Screws and nails both cause problems plus they need to be finished. Foam adhesive for the field is the best way to go.


----------



## raven

use lots of glue and very few screws in the field on walls. four on atwelve footer aset of two every four foot . when glue sets up in a couple of days take screws out of field then you won,t have any pops.


----------



## moore

raven said:


> use lots of glue and very few screws in the field on walls. four on atwelve footer aset of two every four foot . when glue sets up in a couple of days take screws out of field then you won,t have any pops.


i do the same. i cross my fingers on the ceilings.


----------



## nickcruz

nickcruz said:


> I would say you hired the wrong guy for the job that is a easy one.
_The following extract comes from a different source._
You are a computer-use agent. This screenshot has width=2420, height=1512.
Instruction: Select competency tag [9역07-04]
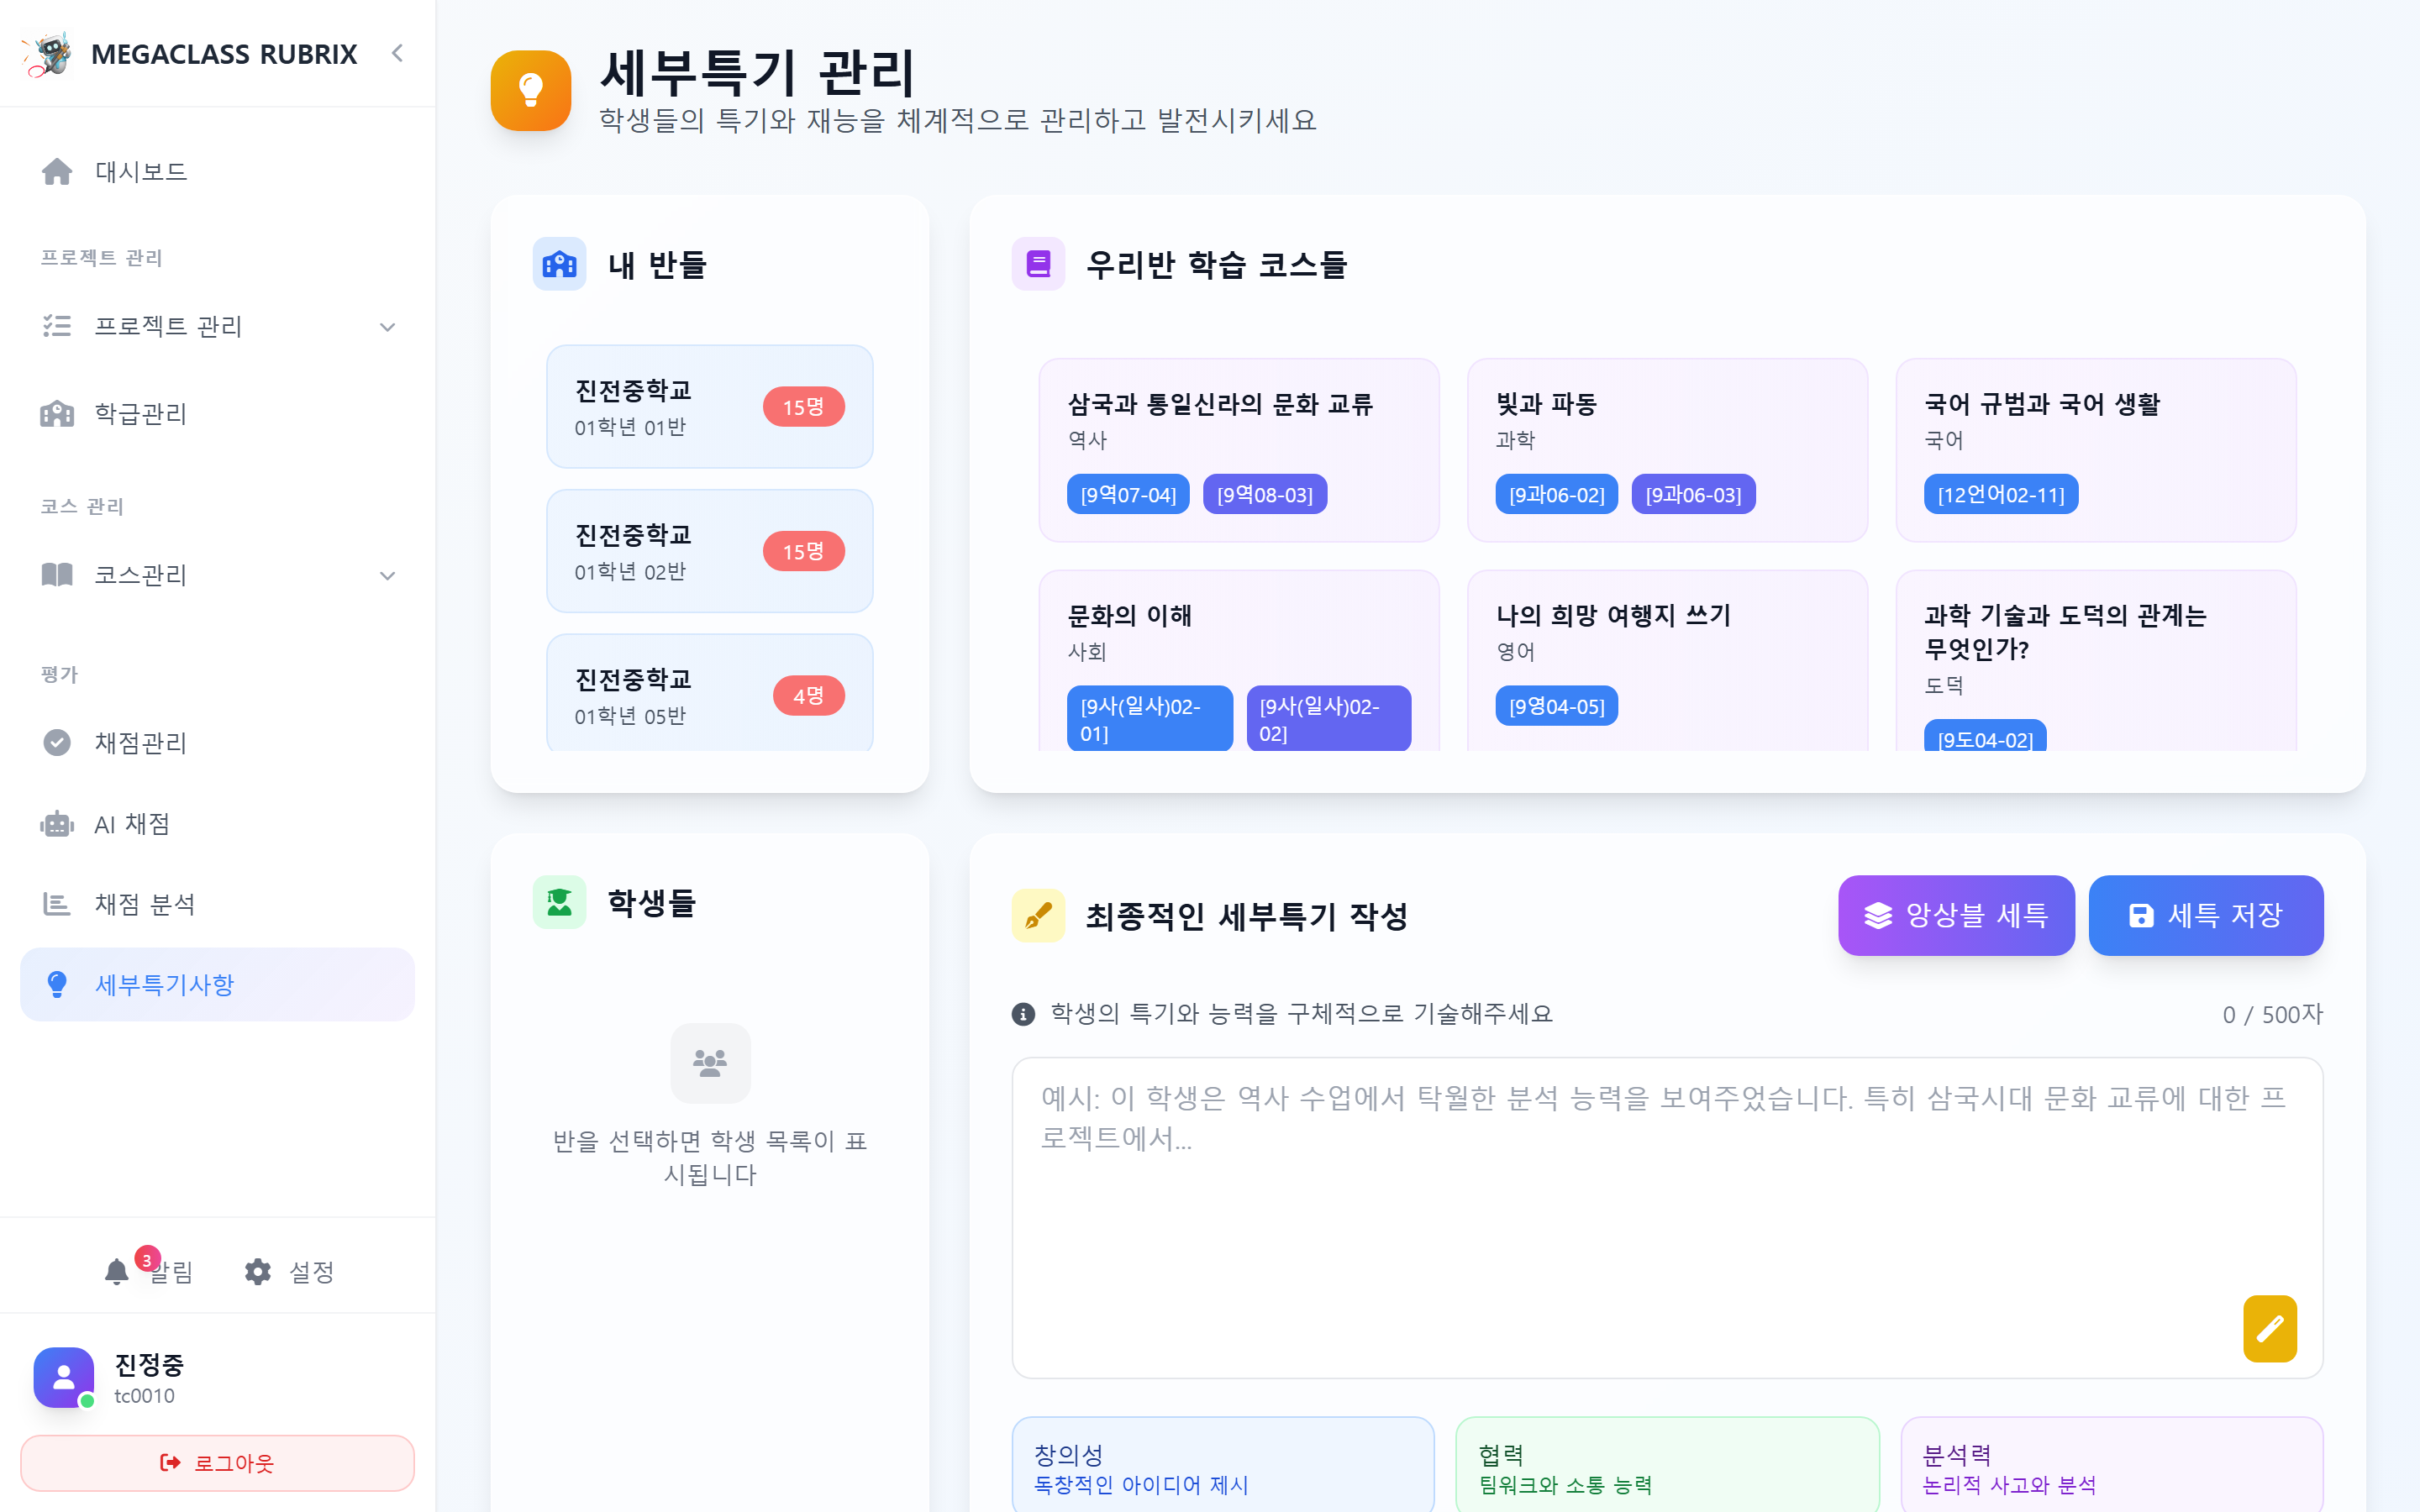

 We here in Edmonton Alberta have to build in cold weather like today it is -30 below zero,that being said the wood will bend in ways you can't believe.This will cause cracks to develope,beads to seperate from wall,and low and behold even screws will pop. The trusses they use for the roof warp right off the cap plate at times,up to a half of a inch"thus the drywall backing nailed to the capplate is lower then the truss causeing more problems for the tapers 3 ways.It takes alot of extra work and understanding of the matierial to get a (near perfect) job,but like I say to everyone,There is no bad or complicated job, just bad pay. Backed out screws or nails tho? I suposse after some time everything comes down...eventually.You ain,t blinging if you ain,t slinging.


----------